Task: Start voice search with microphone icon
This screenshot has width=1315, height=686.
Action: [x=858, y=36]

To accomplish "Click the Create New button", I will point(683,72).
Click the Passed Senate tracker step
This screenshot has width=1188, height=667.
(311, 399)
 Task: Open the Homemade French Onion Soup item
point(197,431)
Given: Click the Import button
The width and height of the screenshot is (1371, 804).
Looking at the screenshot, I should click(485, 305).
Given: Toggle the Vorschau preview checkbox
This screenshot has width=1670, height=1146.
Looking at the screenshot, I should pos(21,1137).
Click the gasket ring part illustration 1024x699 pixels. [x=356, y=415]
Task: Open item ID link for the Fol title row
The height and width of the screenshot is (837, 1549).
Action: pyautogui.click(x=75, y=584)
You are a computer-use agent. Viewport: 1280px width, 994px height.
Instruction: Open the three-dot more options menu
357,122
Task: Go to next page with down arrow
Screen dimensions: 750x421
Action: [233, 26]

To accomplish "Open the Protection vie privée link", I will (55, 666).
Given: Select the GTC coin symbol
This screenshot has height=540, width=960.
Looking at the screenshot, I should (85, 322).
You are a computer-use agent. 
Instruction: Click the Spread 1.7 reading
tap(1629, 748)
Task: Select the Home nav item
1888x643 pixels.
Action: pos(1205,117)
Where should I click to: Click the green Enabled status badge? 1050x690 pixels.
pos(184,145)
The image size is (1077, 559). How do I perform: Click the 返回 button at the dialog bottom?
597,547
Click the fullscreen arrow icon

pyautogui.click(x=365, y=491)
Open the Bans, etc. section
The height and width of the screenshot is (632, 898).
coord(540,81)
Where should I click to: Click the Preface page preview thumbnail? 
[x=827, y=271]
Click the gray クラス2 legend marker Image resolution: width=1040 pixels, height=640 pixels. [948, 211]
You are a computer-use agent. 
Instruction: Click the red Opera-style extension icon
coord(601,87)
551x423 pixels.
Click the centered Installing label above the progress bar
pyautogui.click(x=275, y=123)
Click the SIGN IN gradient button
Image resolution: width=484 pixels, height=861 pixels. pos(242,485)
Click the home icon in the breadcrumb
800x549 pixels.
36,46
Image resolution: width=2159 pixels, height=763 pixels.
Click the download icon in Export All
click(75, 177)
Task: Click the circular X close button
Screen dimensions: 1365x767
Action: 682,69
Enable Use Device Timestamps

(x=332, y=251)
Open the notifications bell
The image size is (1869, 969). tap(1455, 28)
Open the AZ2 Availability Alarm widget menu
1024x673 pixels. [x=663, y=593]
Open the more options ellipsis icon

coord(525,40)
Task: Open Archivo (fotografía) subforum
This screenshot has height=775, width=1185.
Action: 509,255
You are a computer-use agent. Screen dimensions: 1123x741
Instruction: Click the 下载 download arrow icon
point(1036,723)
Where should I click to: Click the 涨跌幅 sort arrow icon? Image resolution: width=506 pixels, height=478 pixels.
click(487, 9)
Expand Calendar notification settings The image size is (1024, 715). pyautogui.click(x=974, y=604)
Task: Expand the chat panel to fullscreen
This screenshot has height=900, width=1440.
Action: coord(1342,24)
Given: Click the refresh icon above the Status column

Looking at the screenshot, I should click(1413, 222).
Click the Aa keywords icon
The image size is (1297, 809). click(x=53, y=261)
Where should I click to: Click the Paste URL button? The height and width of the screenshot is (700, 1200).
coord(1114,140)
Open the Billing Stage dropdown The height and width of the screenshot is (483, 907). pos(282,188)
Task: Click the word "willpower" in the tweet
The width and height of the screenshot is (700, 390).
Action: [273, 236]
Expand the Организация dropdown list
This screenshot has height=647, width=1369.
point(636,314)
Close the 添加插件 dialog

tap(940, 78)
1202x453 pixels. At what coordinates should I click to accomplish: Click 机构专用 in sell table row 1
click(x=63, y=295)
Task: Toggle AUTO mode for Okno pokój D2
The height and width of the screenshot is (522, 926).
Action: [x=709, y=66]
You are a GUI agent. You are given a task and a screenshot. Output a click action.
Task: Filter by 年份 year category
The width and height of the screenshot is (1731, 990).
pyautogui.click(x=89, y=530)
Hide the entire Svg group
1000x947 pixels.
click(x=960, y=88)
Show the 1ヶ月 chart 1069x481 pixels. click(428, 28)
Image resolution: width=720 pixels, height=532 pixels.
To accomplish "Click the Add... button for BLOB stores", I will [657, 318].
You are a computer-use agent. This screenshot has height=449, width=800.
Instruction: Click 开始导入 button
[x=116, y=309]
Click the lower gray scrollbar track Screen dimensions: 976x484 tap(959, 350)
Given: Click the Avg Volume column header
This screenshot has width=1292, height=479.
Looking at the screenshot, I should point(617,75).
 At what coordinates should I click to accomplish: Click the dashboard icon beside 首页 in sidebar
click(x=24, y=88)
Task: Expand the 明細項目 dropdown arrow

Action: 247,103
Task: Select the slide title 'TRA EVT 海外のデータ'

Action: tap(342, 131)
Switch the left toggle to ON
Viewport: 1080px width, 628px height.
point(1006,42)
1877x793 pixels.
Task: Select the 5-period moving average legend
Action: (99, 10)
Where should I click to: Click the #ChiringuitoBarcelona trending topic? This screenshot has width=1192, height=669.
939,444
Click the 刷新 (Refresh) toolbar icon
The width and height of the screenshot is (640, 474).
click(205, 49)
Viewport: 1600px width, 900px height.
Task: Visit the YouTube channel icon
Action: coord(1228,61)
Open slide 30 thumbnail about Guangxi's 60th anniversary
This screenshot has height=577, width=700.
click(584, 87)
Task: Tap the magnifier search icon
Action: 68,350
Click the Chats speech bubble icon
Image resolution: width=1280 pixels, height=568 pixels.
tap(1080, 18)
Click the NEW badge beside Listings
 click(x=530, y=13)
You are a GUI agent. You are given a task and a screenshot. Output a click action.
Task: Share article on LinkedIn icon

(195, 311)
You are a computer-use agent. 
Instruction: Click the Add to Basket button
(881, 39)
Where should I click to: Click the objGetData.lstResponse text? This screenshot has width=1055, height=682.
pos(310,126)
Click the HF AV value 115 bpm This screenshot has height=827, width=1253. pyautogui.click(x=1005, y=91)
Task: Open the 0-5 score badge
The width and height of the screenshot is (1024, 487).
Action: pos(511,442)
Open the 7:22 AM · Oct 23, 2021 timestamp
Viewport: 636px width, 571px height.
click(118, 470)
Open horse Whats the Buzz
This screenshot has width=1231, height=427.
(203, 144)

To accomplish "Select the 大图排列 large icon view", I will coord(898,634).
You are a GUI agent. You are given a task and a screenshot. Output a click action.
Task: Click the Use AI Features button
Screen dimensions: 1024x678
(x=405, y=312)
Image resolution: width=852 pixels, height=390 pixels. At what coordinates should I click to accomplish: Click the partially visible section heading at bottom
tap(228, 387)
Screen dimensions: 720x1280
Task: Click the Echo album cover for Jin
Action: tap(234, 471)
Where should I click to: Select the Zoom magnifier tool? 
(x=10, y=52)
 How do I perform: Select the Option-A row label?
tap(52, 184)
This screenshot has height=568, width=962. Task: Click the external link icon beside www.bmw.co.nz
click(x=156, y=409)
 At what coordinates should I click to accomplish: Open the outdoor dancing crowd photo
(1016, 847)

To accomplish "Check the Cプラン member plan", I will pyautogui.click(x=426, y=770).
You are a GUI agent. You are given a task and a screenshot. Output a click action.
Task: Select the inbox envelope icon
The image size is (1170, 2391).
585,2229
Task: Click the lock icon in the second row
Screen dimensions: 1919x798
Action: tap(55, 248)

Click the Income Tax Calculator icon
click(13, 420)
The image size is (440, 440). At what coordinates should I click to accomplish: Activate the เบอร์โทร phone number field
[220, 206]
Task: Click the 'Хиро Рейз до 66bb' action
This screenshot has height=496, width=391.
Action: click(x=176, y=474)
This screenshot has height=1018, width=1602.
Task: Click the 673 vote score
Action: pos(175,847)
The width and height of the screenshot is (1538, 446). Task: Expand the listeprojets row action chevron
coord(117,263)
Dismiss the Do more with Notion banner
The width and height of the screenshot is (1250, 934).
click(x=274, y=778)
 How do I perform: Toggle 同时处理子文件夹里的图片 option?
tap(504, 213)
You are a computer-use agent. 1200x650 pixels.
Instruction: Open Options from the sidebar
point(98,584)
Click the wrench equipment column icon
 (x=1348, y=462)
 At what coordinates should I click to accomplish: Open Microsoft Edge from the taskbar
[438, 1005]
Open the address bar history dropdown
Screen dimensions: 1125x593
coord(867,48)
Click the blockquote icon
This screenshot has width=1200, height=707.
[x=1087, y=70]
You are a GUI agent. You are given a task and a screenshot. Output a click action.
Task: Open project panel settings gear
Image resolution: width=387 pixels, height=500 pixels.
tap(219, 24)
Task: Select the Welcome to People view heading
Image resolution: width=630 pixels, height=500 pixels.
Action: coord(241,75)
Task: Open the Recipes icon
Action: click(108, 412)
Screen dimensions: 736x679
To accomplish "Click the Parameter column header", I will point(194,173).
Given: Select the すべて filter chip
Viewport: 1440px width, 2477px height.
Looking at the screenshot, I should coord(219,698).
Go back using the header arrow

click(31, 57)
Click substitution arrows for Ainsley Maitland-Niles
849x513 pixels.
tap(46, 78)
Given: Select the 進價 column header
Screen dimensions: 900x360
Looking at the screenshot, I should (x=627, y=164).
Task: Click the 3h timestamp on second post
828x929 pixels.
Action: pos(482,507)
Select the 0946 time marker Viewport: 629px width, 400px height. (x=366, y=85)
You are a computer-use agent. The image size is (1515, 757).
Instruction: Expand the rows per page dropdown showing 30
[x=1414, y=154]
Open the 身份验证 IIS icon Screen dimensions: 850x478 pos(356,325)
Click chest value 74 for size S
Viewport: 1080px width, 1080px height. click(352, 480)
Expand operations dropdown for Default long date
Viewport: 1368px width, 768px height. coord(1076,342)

********

§ **GOAL OF THE EXERCISE**
Search the records for the string "with" and, wherever a line contains it, please copy that line.

§ **ANSWER BOX**
Task: Start voice search with microphone icon
Task: Go to next page with down arrow
Dismiss the Do more with Notion banner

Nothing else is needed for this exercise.